After months of meetings, offers, counter offers, rejections, complicated language,  and financial considerations, I along with advice of my lawyer (my school friend) and agent have come to a decision of who will direct my script.  After long consideration of some very capable directors we have chosen YOU,  Rob Reiner,  to take my story of two young boys growing up in a southern town divided by racism during the early seventies and bring it to the big screen.  George Clooney wanted it along with his business partner Grant Heslov.  I like his work, he is an indy guy who often works for scale.  Heck, he even flew me and my lawyer to his home in Italy to make his pitch.  Spike Lee wanted it and that was intriguing to me.   I love his movies, his style and “Do the Right Thing” is brilliantly shot and written!  Easily one of my favorites.  He’s to some controversial, to me he is being himself in his beliefs that I admire.  He is using his platform to bring public awareness to what he believes are injustices in our society.  But it was ultimately your work with kids in “Stand by Me” Mr Reiner, that won us over. 

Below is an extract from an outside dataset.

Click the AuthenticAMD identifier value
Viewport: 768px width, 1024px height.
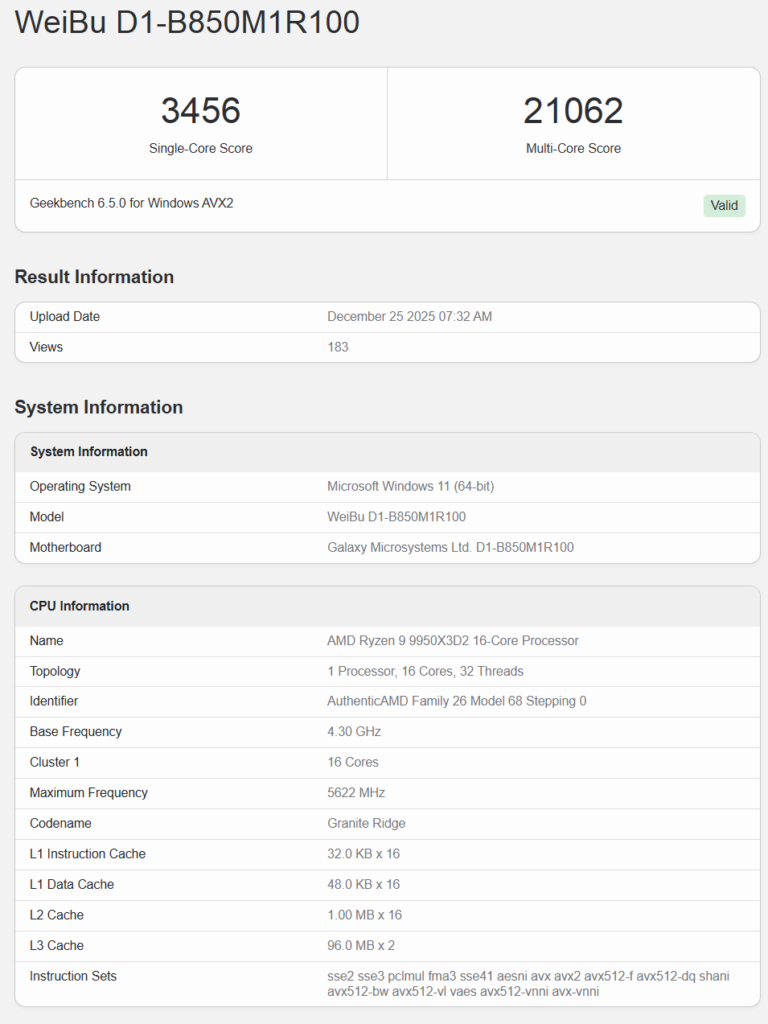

Now I must say we didn’t just give it away.  There were some considerations on our part that Hollywood had to agree upon.  Location was priority.  I wanted it shot in my hometown since that where in my mind it belonged.  The economic opportunities can only help a depressed area.  Not to mention the attention it will bring to such a historical and beautiful south Louisiana town.  Money too was a consideration.  At the time of writing my script, I was an unemployed man living on minimal savings long after my benefits ran out.  I am a lifetime flop professionally.   I don’t want to labor any longer.  I want to write.  And selling my script will certainly give me the luxury to continue writing.  My last consideration was to be the writer to edit the script in production.  Hey, its my story!  Why should anyone else do the re-writes other than the actors themselves with the approval of Mr. Reiner.  

Being a screen writer is like being an offensive lineman in football.  Faceless.  You get no glory.  As soon as you sell it, the director is the man.  As well as the actors.  Other than Sylvester Stallone and Matt Damon/Ben Affleck, who acted as well as wrote their first movie, no other first time screen writers are really well known.   I have no desire to act.  I am a storyteller.  Anyways back to my point.  Can you name the screen writer of “The King’s Speech”?  Didn’t think so.  So as I sign my name on the dotted line(s) I become a nobody again.  I have given my dream away.  It’s an odd feeling.  Sure I will win an academy award and hopefully selling my next project will be easier.  That along with the excitement that someone liked and believed in my story, it comes with lots of sadness.  Maybe that will change when I hear my words on the screen.  Or when someone says “our” movie moved them or made them think about something they never considered before.  Or maybe it was their story never told.   Movies can bring out a lot in those who view them.  I hope mine will.  It was intended to. 

Till Opening Night.  Good Day.

Ok this story is fiction.  I have no idea why I wrote it other than I was drawing a blank this morning and I have no qualifications to write a screen play and wanted to dream.  But as a writer-want-to-be it’s easy to write a dream.   I am done procrastinating, now time to write.